• **OBJECTIVE 1**:
Copy the entries verbatim, starting with the first one and ending with the line that contains "click(1226, 22)", including that line.

----------------------------------------

Sunday, September 20, 2009

Popylar

"Mom, were you nice or popylar (her word for popular) when you were my age?" Greta asks.

This topic has always made me uneasy. I don't want to lose street cred with her and tell her that she's being silly, or that pressure to fit in or have friends doesn't exist. But I don't want to fill her head with my not-so-objective thoughts about this, either.

"Well, you can be nice and popular at the same time, honey. In fact, many people are popular because they are nice." I have no idea what I'm doing.

"No," she says definitively. "Popylar people are mean."

This all started in Pre-K, actually. There was a kid in her class that was picked on a lot. Greta came home one day and told me that she had been served an ultimatum by a couple of girls in her class: Stop being nice to X or we won't be your friend. I asked her how that made her feel.

"It makes me feel sad," she said. "X is always nice to me, so why shouldn't I be nice back?"

It is hard not to jump in with both feet and tell her what I think she should do. Unless she is the instigator or is being bullied, I want her to figure out her own way.

Last year a friend came up to her at recess and said, out of the blue, "I just want you to know we're not friends anymore."

Greta got off the bus that day with a long face, and burst into tears the minute she got inside. She was hurt and confused; she wanted to know what she had done to make this person not want to be her friend.

I let her cry for a bit, and then asked her if she wanted my advice on what to do. She nodded.

"When people hurt your feelings and you don't know why, it is hard," I said, "because it is tempting to hurt them right back."

'Yeah," she said. "This morning I was going to tell her I didn't want to be her friend anyway, but that isn't true."

"If someone hurts your feelings, I think the best thing to do is tell them. You can't make them nicer, or change their mind, but you can let them know how you feel. You can say 'that hurts my feelings' the next time this happens."

"Okay," she sniffed.

"And you know what? If you leave her alone for a while, I bet she'll forget she said she doesn't want to be friends. Either way, just keep away from her for awhile, so she doesn't have a chance to hurt your feelings again."

The next afternoon, she got off the bus in good spirits. "Guess what?" she said. "That girl said it again today - that she doesn't want to be my friend. I told her that hurt my feelings, and she said she didn't care."

"I'm sorry she wasn't nice," I say. "But you seem like you're okay?"


"Yeah," she says. "I just played with other people instead."

A few days later I asked her what had happened with that girl. She giggled and said, "Oh, it was funny. Yesterday she came up to me in the lunch line and started talking to me. I think she forgot she didn't want to be my friend. And I wasn't about to remind her."

----------------------------------------

• **OBJECTIVE 2**:
Continue the blog post about being nice or popular from the point where it stops.

----------------------------------------

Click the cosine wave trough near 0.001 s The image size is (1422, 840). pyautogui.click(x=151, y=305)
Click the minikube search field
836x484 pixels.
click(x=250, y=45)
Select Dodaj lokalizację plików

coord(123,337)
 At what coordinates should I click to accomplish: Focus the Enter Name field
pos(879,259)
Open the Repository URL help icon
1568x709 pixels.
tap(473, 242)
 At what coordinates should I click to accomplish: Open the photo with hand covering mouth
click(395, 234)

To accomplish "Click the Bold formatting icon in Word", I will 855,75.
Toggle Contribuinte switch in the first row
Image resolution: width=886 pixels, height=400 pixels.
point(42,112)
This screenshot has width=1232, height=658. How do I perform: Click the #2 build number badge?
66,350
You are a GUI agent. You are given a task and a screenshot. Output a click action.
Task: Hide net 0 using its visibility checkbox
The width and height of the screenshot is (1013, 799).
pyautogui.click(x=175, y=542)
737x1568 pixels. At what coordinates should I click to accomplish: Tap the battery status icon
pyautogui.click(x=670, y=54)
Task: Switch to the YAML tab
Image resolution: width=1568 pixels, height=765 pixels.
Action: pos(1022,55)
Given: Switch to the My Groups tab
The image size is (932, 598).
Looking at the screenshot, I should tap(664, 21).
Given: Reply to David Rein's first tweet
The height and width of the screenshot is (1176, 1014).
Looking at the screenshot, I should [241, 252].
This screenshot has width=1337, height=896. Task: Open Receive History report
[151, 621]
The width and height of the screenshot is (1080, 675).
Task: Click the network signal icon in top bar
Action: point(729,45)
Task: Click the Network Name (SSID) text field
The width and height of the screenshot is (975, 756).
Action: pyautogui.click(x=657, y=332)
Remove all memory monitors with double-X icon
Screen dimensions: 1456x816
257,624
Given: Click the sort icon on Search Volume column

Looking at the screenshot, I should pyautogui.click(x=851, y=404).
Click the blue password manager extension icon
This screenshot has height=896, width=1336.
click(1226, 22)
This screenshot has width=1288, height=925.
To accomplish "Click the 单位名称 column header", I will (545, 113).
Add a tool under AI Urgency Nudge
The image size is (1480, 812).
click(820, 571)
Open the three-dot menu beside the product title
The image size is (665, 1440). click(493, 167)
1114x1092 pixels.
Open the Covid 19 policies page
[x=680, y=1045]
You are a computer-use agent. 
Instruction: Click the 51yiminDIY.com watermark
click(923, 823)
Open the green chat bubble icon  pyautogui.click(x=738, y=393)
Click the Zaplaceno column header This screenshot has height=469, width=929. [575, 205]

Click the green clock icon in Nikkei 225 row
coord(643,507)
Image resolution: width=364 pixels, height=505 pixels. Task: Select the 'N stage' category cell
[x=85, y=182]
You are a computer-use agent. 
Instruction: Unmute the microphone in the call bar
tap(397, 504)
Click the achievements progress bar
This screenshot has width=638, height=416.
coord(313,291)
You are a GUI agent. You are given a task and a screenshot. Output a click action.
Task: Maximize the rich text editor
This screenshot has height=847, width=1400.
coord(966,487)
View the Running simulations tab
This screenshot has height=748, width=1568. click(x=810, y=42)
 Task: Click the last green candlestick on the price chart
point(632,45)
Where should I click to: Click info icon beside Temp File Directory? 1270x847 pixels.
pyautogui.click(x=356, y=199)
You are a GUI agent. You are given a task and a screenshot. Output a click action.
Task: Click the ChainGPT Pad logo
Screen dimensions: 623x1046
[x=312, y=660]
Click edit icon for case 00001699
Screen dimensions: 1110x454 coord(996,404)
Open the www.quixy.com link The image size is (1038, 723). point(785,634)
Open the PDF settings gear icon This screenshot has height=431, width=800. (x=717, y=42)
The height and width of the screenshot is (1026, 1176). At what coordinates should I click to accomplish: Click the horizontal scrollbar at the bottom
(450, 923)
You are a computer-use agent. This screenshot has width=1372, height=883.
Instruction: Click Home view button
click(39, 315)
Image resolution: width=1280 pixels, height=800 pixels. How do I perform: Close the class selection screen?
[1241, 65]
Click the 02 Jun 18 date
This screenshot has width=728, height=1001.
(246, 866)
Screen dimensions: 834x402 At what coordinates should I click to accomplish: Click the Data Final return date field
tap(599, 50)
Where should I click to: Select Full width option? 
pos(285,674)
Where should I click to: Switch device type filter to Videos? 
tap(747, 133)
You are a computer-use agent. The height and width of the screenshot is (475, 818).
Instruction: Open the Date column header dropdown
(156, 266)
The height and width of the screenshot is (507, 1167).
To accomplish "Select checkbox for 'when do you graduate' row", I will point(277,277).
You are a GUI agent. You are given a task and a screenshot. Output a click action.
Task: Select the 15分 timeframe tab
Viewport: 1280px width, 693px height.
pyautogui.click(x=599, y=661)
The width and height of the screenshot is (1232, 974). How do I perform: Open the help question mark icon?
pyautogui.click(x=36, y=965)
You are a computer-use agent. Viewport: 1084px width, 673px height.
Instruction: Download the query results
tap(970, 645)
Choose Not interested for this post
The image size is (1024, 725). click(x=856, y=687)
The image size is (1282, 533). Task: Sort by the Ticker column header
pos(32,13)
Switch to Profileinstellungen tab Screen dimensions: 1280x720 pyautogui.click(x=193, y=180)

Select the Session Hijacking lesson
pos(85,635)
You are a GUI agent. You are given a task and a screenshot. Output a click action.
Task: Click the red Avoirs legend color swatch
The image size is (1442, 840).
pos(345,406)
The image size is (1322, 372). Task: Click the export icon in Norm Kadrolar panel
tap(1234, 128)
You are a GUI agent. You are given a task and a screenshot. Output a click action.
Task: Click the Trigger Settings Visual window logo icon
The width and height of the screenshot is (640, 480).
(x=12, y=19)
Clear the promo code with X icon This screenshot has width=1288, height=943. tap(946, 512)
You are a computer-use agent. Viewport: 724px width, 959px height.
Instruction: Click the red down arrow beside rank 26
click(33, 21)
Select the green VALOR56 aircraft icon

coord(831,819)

----------------------------------------

• **TASK RESULT 1**:
Click the cosine wave trough near 0.001 s The image size is (1422, 840). pyautogui.click(x=151, y=305)
Click the minikube search field
836x484 pixels.
click(x=250, y=45)
Select Dodaj lokalizację plików

coord(123,337)
 At what coordinates should I click to accomplish: Focus the Enter Name field
pos(879,259)
Open the Repository URL help icon
1568x709 pixels.
tap(473, 242)
 At what coordinates should I click to accomplish: Open the photo with hand covering mouth
click(395, 234)

To accomplish "Click the Bold formatting icon in Word", I will 855,75.
Toggle Contribuinte switch in the first row
Image resolution: width=886 pixels, height=400 pixels.
point(42,112)
This screenshot has width=1232, height=658. How do I perform: Click the #2 build number badge?
66,350
You are a GUI agent. You are given a task and a screenshot. Output a click action.
Task: Hide net 0 using its visibility checkbox
The width and height of the screenshot is (1013, 799).
pyautogui.click(x=175, y=542)
737x1568 pixels. At what coordinates should I click to accomplish: Tap the battery status icon
pyautogui.click(x=670, y=54)
Task: Switch to the YAML tab
Image resolution: width=1568 pixels, height=765 pixels.
Action: pos(1022,55)
Given: Switch to the My Groups tab
The image size is (932, 598).
Looking at the screenshot, I should tap(664, 21).
Given: Reply to David Rein's first tweet
The height and width of the screenshot is (1176, 1014).
Looking at the screenshot, I should [241, 252].
This screenshot has width=1337, height=896. Task: Open Receive History report
[151, 621]
The width and height of the screenshot is (1080, 675).
Task: Click the network signal icon in top bar
Action: point(729,45)
Task: Click the Network Name (SSID) text field
The width and height of the screenshot is (975, 756).
Action: pyautogui.click(x=657, y=332)
Remove all memory monitors with double-X icon
Screen dimensions: 1456x816
257,624
Given: Click the sort icon on Search Volume column

Looking at the screenshot, I should pyautogui.click(x=851, y=404).
Click the blue password manager extension icon
This screenshot has height=896, width=1336.
click(1226, 22)

• **TASK RESULT 2**:
It makes my heart break a little, this growing up too soon. I am tempted to offer platitudes: I'm sure all the kids like you, or don't worry about it, it all works out in the end. Because sometimes it doesn't, and this is just the tip of the iceberg.

Greta is finding her own kind of individuality. So far, she doesn't pretend to like something just to fit in, she wears what she likes and not because other kids think it is cool. School shopping this year, she picked out her own clothes, and she has a kooky sense of style. I found myself trying to steer her towards the brand names, the safe bets. "How about this shirt instead?" I asked, pointing to a simple striped Land's End shirt.

She wrinkled her nose, and held up the bright purple tee shirt with little sea horses all over it. "But nobody else will have this one, Mom. I like this one better."

Atta girl.

6 comments:

  1. I so admire how you handle these situations. Kudos, too for letting Greta be Greta. It's taken me nearly 50 years to be me.

    I did have to chuckle though. This post reminded me of when I was in 6th grade and had a fight with some girls. I swore for the first time. I felt so wretched and sad that we had fought. I came home and cried and sent my sister for my mom. I had never cried in front of her that I could remember. I never cried in front of her again when I lived under her roof, either. When I told her about feeling hurt because this girl had called me a name she looked at me and said, "Oh people say I'm the town whore and I don't let that bother me." You can imagine my shock. My tears dried up instantly and I was horrified that people in the community knew how my mom could be. Looking back now, I realize she must have been a little tipsy to even tell me that.

    I think your answer to Greta is much better than my mom's to me. :)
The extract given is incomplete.